Очень хорошо. Если взрослым пристало читать волшебные сказки как некий полноправный литературный жанр — не играя при этом в детей, не притворяясь, будто они что–то выбирают для ребенка, и не будучи мальчиками, которые не желают взрослеть, — тогда каковы же ценности и функции этого жанра? Это, как мне кажется, последний и самый важный вопрос. На кое–какие свои ответы я уже намекал. Во–первых: если волшебная сказка написана искусно, первичная ее цель как литературы просто–напросто такова же, как у других литературных форм. Однако волшебные сказки также предлагают, особым образом и в известной степени, такие ценности, как Фантазия, Исцеление, Бегство, Утешение — все то, в чем дети, как правило, нуждаются менее взрослых. Сегодня повсеместно считается, что все эти вещи по большей части вредны для любого. Я рассмотрю их вкратце и начну с Фантазии.

Фантазия

Разум человеческий способен создавать мысленные образы отсутствующих перед глазами предметов.

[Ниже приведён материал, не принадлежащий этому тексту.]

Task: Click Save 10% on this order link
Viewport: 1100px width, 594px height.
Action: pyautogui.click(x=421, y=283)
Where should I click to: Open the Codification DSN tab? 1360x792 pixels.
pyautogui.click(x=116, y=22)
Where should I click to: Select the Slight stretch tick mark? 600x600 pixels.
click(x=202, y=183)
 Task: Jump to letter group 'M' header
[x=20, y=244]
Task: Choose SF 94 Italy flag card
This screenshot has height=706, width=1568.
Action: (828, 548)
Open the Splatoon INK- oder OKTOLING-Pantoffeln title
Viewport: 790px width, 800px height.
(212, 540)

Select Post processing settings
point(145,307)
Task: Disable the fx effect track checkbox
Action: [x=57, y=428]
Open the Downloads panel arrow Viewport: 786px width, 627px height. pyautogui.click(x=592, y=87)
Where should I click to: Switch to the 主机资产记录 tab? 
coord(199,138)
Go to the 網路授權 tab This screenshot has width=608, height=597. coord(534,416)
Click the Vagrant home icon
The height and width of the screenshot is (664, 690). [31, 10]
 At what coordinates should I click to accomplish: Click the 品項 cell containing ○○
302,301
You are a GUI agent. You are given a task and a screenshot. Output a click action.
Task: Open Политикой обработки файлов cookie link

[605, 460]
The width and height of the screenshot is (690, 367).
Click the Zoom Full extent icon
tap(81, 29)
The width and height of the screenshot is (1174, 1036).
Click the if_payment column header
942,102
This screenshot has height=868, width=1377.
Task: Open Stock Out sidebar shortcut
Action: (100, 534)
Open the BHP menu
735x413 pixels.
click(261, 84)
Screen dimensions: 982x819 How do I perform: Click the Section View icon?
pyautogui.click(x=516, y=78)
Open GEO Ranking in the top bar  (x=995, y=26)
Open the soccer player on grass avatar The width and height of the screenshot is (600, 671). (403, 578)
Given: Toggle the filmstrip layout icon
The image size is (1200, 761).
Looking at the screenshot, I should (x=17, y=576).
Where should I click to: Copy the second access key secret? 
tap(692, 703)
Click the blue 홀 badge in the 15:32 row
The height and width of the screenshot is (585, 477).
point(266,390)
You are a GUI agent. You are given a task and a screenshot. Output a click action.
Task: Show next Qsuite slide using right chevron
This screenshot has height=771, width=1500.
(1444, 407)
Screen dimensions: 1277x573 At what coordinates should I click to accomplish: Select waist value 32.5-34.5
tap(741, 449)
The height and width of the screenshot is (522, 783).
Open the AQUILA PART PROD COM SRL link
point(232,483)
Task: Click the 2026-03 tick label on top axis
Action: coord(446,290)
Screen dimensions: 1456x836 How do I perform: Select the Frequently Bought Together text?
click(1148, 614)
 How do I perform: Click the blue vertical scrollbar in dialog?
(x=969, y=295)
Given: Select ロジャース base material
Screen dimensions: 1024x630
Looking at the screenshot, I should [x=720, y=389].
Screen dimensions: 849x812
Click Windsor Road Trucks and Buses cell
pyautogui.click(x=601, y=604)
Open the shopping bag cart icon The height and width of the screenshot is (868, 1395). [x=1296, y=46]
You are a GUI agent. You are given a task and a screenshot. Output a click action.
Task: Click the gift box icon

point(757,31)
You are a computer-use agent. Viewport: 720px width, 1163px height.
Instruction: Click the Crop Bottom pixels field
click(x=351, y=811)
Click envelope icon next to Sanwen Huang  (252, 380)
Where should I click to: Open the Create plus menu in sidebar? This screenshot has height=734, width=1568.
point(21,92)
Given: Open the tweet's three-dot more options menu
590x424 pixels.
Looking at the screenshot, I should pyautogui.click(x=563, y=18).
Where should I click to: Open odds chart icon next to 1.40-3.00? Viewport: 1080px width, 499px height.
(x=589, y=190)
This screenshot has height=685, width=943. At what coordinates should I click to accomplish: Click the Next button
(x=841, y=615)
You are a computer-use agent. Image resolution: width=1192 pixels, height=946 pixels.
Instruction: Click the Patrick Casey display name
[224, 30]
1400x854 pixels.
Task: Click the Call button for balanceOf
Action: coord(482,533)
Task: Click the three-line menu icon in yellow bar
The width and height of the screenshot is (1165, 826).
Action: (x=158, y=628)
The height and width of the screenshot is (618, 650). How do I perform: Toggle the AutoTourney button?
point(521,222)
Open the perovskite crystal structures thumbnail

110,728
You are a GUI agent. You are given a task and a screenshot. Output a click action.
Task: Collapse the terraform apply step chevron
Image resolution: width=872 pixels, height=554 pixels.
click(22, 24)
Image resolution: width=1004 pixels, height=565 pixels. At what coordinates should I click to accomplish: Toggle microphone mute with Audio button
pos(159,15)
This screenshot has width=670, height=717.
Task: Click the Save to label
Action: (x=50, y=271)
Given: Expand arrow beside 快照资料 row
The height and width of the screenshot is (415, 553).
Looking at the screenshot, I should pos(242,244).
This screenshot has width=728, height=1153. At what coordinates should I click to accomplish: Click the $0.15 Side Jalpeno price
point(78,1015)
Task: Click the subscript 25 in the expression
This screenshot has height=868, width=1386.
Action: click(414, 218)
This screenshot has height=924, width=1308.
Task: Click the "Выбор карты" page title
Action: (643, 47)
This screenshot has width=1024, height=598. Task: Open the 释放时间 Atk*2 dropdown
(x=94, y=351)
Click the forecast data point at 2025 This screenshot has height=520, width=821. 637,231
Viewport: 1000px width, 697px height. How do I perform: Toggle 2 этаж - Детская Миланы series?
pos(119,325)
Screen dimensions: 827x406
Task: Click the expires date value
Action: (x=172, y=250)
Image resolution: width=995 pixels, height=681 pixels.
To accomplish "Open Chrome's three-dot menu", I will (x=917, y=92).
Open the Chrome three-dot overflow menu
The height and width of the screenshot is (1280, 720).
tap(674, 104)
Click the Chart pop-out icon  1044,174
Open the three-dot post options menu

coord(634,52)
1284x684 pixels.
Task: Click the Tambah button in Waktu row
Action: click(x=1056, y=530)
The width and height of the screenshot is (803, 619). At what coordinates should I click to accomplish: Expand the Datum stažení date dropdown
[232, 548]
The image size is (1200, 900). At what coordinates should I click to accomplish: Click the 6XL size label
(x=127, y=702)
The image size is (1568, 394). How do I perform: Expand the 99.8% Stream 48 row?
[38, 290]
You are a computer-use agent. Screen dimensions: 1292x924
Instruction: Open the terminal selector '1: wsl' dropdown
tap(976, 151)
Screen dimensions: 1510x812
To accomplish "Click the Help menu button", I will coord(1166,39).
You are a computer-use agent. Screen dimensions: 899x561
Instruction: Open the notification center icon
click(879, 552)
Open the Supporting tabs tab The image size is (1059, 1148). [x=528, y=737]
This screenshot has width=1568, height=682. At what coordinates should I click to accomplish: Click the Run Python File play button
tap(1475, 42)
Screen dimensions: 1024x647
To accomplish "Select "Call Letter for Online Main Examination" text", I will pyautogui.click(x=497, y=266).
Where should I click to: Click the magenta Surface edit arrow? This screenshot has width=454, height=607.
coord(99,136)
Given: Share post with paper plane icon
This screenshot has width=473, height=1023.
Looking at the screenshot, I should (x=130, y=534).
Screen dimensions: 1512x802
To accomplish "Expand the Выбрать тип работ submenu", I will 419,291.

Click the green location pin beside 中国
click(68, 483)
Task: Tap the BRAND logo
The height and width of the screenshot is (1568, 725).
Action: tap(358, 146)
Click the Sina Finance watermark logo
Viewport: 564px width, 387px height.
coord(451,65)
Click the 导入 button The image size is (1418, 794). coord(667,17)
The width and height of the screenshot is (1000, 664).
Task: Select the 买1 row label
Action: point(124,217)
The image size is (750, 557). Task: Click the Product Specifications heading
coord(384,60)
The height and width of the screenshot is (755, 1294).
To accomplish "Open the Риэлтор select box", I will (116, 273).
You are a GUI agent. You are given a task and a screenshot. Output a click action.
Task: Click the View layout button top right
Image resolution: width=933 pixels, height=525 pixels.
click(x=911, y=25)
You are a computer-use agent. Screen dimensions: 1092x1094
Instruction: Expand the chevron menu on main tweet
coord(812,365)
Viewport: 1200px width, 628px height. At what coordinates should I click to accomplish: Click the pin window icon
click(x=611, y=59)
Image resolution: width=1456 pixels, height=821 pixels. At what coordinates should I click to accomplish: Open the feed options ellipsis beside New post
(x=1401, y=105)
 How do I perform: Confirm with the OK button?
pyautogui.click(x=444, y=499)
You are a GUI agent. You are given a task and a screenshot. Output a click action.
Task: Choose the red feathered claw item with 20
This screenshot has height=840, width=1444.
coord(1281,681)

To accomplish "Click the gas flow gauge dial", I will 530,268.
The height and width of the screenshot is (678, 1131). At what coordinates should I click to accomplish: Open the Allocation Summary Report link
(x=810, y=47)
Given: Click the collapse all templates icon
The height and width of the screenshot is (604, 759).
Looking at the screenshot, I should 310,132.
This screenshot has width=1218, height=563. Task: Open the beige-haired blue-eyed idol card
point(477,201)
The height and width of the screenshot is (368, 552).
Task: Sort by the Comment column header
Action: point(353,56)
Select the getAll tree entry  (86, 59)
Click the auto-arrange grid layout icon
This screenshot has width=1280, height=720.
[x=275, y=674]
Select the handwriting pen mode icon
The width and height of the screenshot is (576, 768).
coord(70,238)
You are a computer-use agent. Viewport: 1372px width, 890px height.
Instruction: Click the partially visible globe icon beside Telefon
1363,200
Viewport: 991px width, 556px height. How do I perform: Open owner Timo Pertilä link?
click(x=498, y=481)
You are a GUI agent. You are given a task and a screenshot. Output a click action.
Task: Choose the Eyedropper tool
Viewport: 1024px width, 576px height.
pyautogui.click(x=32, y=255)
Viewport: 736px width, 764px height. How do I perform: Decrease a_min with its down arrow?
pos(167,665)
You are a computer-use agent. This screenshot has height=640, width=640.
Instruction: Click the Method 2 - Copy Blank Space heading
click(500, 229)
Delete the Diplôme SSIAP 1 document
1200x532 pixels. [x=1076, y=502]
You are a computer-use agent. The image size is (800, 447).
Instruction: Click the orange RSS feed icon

Способность создавать такие образы называется (или называлась), что только естественно, Воображением. Но в недавнее время в языке специальном, а не повседневном, Воображением зачастую именуют нечто более высокое, нежели просто создание образов, приписываемое работе Вымысла [Fancy] (сокращенная и уничижительная форма слова более древнего, Фантазия [Fantasy]); таким образом, предпринимается попытка свести Воображение — я бы даже сказал, злоупотребляя этим понятием, — к «способности наделять идеальные создания внутренней логичностью реальности» [60].